R. Claro, es una molécula tan bonita y sencilla que convertirla en algo genial que lo explicaría todo es fácil. Hay que contemplar el mundo como un resultado de interacciones, no de una molécula magistral. La simplificación conduce a muchísimo error.

P. Es autora de una biografía de Severo Ochoa, ¿para cuándo otro Nobel español?

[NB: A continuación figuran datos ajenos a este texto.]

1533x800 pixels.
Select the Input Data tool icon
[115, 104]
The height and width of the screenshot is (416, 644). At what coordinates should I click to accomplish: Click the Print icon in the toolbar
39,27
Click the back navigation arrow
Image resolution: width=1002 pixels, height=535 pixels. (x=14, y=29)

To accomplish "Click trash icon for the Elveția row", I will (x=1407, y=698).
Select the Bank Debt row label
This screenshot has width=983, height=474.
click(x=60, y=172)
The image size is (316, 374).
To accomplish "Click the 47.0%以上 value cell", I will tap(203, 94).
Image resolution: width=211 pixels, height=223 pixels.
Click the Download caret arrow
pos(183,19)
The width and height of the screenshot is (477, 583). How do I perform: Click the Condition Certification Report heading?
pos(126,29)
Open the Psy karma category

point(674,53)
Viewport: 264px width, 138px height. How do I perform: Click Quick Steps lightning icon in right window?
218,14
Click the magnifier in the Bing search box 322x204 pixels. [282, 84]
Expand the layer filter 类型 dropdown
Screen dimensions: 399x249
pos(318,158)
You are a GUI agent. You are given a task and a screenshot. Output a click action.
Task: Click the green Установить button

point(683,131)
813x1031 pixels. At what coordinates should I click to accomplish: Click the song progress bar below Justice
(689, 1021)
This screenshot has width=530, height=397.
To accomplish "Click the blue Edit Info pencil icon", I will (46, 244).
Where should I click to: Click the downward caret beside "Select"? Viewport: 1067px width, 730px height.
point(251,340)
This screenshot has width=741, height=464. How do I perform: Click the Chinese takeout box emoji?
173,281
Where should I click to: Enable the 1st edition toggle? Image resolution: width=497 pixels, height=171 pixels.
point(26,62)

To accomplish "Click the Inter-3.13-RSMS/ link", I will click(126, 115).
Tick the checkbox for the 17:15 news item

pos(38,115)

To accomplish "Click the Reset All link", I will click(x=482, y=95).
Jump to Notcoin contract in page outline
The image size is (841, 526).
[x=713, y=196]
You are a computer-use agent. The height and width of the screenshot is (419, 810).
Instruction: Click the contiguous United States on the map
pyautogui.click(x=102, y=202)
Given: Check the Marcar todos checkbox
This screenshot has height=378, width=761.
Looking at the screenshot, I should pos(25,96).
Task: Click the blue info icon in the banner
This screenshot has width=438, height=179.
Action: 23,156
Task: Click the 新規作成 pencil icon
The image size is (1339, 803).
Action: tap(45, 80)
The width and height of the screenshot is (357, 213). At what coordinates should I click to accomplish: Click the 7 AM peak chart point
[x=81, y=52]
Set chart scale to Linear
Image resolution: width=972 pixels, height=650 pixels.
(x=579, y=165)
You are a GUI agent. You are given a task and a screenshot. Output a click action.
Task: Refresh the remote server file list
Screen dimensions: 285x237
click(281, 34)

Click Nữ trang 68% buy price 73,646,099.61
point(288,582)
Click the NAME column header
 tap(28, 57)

R. La elección de personas se ajusta demasiado bien a las geopolíticas de cada momento. Por ejemplo, el Nobel no se empezó a dar a científicos de Estados Unidos hasta después de la II Guerra Mundial, cuando ese país empezó a destinar recursos a la investigación y los grandes científicos europeos habían emigrado masivamente allí. Aunque en España se hacen esfuerzos muy grandes, los liderazgos científicos y tecnológicos son muy difíciles de desafiar. Yo no creo que la comunidad científica española sea peor; pese a que se dedica menos dinero, es extraordinariamente productiva. No hay que culpar a nadie ni tampoco mitificar el Nobel, que es un premio cada vez más injusto porque no reconoce el trabajo en equipo, fundamental en ciencia. Casi ningún Nobel ha hecho su trabajo solo -Cajal sí, pero fue en 1905-. Todos los grupos tienen a mucha gente trabajando y, hoy, cada vez se conceden más nóbeles a tres personas, que es el máximo permitido. Se sigue distinguiendo a muy poca gente comparado con la enorme cantidad de personas que están contribuyendo al avance del conocimiento científico. Es difícil optar a un reconocimiento así, cuando además el reparto de autoridad no se hace en España, pues los méritos dependen de la publicación en revistas científicas de fuera de nuestras fronteras. Hay un debate pendiente para valorar mejor el esfuerzo investigador que se hace en nuestro país.